## [EXERCISE]
Take every line containing "agent" out of the records.

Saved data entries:
-------------------------

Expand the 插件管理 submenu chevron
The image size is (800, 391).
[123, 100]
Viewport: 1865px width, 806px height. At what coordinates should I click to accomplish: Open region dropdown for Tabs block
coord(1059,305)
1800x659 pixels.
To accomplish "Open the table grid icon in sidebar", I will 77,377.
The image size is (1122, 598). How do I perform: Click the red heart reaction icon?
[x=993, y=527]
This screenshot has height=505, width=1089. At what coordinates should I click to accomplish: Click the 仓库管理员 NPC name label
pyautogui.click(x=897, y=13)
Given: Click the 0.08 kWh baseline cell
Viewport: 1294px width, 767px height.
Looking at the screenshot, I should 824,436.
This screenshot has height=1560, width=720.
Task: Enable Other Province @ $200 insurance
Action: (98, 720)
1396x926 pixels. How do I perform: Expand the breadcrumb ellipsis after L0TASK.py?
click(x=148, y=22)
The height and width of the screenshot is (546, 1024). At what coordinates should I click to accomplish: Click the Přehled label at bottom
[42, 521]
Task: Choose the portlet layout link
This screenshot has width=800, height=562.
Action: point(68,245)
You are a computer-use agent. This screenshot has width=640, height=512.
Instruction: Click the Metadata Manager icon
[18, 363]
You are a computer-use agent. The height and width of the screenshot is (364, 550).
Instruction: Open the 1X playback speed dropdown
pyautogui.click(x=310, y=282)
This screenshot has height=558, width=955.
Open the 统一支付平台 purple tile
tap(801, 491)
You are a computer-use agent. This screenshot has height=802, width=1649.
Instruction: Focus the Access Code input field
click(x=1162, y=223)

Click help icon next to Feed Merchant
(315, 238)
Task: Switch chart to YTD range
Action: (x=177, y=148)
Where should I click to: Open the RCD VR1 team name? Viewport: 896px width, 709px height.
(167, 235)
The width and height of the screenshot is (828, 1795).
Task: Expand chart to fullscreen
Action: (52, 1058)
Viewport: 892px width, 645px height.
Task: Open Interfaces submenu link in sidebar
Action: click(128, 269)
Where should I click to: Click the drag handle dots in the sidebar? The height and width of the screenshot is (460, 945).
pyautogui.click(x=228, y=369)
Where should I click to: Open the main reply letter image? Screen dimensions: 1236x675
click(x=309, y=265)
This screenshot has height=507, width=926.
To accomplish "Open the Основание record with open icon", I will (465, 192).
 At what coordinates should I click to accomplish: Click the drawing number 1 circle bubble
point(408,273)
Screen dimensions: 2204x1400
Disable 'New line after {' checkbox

-------------------------

## [RESULT]
You are a computer-use agent. This screenshot has width=640, height=512.
You are a computer-use agent. The height and width of the screenshot is (364, 550).
You are a computer-use agent. This screenshot has height=802, width=1649.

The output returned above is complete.